Robert Paul Reiss (1943 – 2023)
CANON Robert Paul Reiss became Canon Treasurer and Almoner at Westminster Abbey in 2005 until retiring nine years later.
He was ordained a deacon in 1969 and a priest the following year.
The cricket-loving priest was curate St John’s Wood, London from1969-73, before going to Bangladdesh as assistant missioner at Rajshahi Mission, near Dacca.
He was Chaplain of Trinity College, Cambridge 1973-78, and selection secretary for the Advisory Council for the Church’s Ministry 1978-85.
He became Vicar of St Wulfram’s Church Grantham in 1986 and left 10 years later to take the post of Archdeacon of Surrey where he remained until his present post.

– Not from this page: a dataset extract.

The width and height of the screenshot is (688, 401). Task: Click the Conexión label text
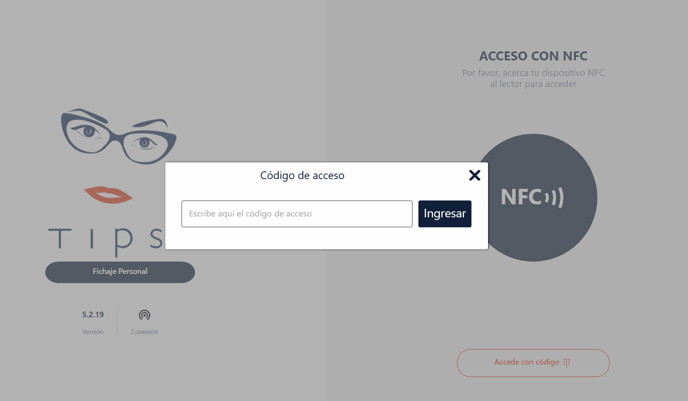(x=144, y=332)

While at Grantham he was elected a member of the General Synod and remained on it while archdeacon, so he had almost fifteen years on the Synod.
While at the Abbey he has completed a PhD in ecclesiastical history, which is due to be published as The Testing of Vocation: a Twentieth Century History.
He retired in the summer of 2014.
In retirement he obtained a Lambeth degree (an academic degree conferred by the Archbishop of Canterbury) and published a book Sceptical Christianity: Exploring Credible Belief. An essay Death, Where is Your Sting? Dying and death examined was published last year.
Canon Reiss left his wife, Dixie and daughter, the playwright Anya Reiss.
He was an all-rounder at cricket who could swing the ball a little and looked elegant at the crease. He learned his cricket at the Brondesbury Cricket Club, in London, played for Westcott House, the London and Ely dioceses, and in London again in the Church Times Cricket Cup, when he worked for ACCM. He was a member of the MCC.
In later life, he was immensely proud of three things: the Lambeth doctorate, his appointment as a Canon of Westminster, and his daughter, Anya’s, success as a playwright. He cast his eyes down modestly at the mention of all three, because they delighted him so much.